Lost Childhood: Are We Kidding Ourselves?

17 September 2006

When something gets their goat, the great and the good have a tendency to write portentous letters to national newspapers, like Harold Pinter and his stern criticisms of US foreign policy in The Guardian, but there's something rather futile about it. It's probably because the imbalance of power is so great - it's reminiscent of the way student unions will pass motions like: 'We demand the withdrawal of all US troops from all non-US soil and the closure of all overseas military bases,' as though Karl Rove is going to charge into the Oval Office saying 'Sir! We have to pull out of Iraq! We've been censured by Oxford Brookes University!'

However, this didn't stop various academics and authors sending a letter to The Telegraph arguing that kids are missing out on their childhoods, with their creativity and childish *joie de vivre* being stifled by advertising, educational targets, junk food and other facets of modern life. The signatories, who included authors Philip Pullman and Jacqueline Wilson, and scientist Baroness Greenfield, also highlighted 'the escalating incidence of childhood depression'.

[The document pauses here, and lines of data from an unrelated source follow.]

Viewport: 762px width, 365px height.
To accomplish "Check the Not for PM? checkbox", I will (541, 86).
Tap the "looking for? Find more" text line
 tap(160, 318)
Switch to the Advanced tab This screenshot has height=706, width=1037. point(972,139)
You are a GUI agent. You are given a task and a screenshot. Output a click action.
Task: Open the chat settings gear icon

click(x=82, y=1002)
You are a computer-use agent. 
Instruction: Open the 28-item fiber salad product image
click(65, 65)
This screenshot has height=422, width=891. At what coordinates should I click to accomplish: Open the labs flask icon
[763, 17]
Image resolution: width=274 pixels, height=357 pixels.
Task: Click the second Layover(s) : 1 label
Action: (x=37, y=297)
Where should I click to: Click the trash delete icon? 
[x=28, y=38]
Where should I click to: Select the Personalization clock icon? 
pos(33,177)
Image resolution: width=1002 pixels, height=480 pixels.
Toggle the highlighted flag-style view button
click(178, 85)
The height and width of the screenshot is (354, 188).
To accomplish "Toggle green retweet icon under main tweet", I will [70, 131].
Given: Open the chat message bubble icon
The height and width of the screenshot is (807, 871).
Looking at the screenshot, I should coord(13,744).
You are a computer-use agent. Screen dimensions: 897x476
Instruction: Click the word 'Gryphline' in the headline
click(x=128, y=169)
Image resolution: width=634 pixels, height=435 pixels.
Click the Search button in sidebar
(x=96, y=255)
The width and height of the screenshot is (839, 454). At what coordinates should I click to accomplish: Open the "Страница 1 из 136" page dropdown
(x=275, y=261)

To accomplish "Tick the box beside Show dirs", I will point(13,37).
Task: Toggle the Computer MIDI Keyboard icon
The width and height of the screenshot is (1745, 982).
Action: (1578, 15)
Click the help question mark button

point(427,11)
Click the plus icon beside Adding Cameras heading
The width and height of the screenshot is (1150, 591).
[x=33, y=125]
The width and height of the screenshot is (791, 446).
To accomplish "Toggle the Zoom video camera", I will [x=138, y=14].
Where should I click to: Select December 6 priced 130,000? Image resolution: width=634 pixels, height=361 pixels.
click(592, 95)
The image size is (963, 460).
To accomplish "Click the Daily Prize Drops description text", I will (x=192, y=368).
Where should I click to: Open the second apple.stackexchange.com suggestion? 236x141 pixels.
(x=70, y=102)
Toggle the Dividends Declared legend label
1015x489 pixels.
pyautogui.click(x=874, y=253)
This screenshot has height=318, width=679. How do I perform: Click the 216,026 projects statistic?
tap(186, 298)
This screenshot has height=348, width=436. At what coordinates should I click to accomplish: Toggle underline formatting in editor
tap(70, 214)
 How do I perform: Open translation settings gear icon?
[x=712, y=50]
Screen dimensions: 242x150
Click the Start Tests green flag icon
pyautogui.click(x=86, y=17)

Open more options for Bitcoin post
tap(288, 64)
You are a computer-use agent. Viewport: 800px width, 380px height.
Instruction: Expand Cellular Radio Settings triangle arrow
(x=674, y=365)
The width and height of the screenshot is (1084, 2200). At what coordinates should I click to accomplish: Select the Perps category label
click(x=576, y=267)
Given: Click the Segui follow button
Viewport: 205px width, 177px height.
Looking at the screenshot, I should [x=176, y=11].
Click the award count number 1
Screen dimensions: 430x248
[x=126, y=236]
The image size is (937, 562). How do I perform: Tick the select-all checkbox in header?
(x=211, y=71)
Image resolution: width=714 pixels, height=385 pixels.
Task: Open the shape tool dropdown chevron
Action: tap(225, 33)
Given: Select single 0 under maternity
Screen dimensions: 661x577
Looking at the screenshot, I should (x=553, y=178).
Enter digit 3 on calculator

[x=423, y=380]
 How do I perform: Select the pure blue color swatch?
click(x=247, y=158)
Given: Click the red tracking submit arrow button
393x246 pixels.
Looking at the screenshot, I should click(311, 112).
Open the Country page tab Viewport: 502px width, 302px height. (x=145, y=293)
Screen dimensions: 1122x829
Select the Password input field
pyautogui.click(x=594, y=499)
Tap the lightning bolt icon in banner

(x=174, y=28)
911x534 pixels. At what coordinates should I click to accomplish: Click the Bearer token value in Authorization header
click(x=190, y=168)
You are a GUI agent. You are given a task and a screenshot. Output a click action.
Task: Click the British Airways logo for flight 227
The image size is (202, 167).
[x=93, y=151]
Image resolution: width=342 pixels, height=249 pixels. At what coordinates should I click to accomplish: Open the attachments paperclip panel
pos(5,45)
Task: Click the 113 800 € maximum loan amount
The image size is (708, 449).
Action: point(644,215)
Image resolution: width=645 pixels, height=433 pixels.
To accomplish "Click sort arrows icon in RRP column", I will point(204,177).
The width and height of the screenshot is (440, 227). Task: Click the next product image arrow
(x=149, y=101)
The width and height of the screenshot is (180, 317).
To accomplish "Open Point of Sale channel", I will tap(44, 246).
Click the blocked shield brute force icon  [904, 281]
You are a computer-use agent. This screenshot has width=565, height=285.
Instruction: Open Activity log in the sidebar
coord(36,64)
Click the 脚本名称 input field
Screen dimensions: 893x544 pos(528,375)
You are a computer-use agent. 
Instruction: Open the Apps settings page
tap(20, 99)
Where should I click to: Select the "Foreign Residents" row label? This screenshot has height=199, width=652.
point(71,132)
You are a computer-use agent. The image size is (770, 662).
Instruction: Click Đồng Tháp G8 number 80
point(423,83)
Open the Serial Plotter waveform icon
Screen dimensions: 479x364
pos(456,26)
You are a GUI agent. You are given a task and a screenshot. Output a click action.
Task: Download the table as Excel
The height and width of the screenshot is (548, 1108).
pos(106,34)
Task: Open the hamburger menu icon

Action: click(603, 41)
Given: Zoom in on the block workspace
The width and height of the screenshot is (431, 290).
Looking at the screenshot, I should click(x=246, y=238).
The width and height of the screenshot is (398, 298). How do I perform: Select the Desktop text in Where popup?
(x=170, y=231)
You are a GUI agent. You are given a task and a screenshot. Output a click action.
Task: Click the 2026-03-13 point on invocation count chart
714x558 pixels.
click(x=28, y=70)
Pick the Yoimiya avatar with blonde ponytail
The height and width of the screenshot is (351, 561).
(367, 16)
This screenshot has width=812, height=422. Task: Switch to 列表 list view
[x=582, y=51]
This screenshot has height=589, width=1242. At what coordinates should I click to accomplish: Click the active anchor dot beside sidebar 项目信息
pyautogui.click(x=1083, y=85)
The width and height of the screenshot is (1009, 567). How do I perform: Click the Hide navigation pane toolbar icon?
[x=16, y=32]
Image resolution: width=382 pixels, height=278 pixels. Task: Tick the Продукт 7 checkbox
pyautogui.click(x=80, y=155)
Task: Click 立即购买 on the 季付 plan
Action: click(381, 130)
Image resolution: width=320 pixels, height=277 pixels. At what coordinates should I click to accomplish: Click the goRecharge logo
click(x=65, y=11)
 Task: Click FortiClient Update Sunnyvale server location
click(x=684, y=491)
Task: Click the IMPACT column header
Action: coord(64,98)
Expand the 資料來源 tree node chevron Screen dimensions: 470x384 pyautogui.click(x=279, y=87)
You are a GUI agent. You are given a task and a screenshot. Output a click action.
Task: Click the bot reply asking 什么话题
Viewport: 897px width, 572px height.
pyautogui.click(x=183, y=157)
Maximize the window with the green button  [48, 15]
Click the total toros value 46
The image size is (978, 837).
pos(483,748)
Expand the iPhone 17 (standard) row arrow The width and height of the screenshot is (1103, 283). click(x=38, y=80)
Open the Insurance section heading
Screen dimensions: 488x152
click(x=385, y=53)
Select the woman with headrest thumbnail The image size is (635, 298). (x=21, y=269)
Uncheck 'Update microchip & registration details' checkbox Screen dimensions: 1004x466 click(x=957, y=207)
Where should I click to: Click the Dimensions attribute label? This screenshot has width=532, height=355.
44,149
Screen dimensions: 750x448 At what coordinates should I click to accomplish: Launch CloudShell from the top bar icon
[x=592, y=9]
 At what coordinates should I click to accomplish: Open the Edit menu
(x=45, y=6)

Although the letter is well-intentioned and raises some serious points, there are a few problems. The first is that if you're going to rail against modern life, it's worth being sure that things really were so different in the past.

Advertisers have always targeted children, whether trying to sell them X-Ray specs, comics or Action Men, and it's hard to see what point is being made here. It's obviously not good that children should be fixated with owning the right trainers or whatever, but peer pressure to conform has always left kids wanting things, something that has always been a headache for parents, but something they've have had to deal with. (The good news is that there are no recorded cases of a child dying because they didn't have the right trainers or weren't allowed to get their ears pierced.)

As for junk food, it's become the bogeyman of modern times. If you eat it in excess, it definitely isn't good for you, but isn't this a matter of parents, again, taking control of what kids do? And it does rather assume that before McDonald's took over our high streets, kids were eating a balanced, healthy diet. They weren't. Frozen food has been a staple of the British diet ever since freezers became affordable. Indeed, whole generations grew up thinking McCain's was what pizza should be like: a chewy, three-quarter-inch thick disc of dough with watery chunks of tomato and a thin sprinkling of cheddar cheese. (Served, of course, with chips and baked beans. Ah, la dolce vita!)

The letter also makes the mistake of conflating serious issues with essentially trivial ones. Childhood depression is most likely to be connected to tangible problems in kids' home lives. It's a rather different issue to advertisers targeting kids or junk food. Likewise the (over) use of targets in school is a distinct educational issue, but the authors are suggesting that all these disparate things are part of a general malaise in children's lives. In reality, what sort of childhood you have is probably less about the era in which you were brought up, and more about how functional/dysfunctional your family is, and how rich/poor you are.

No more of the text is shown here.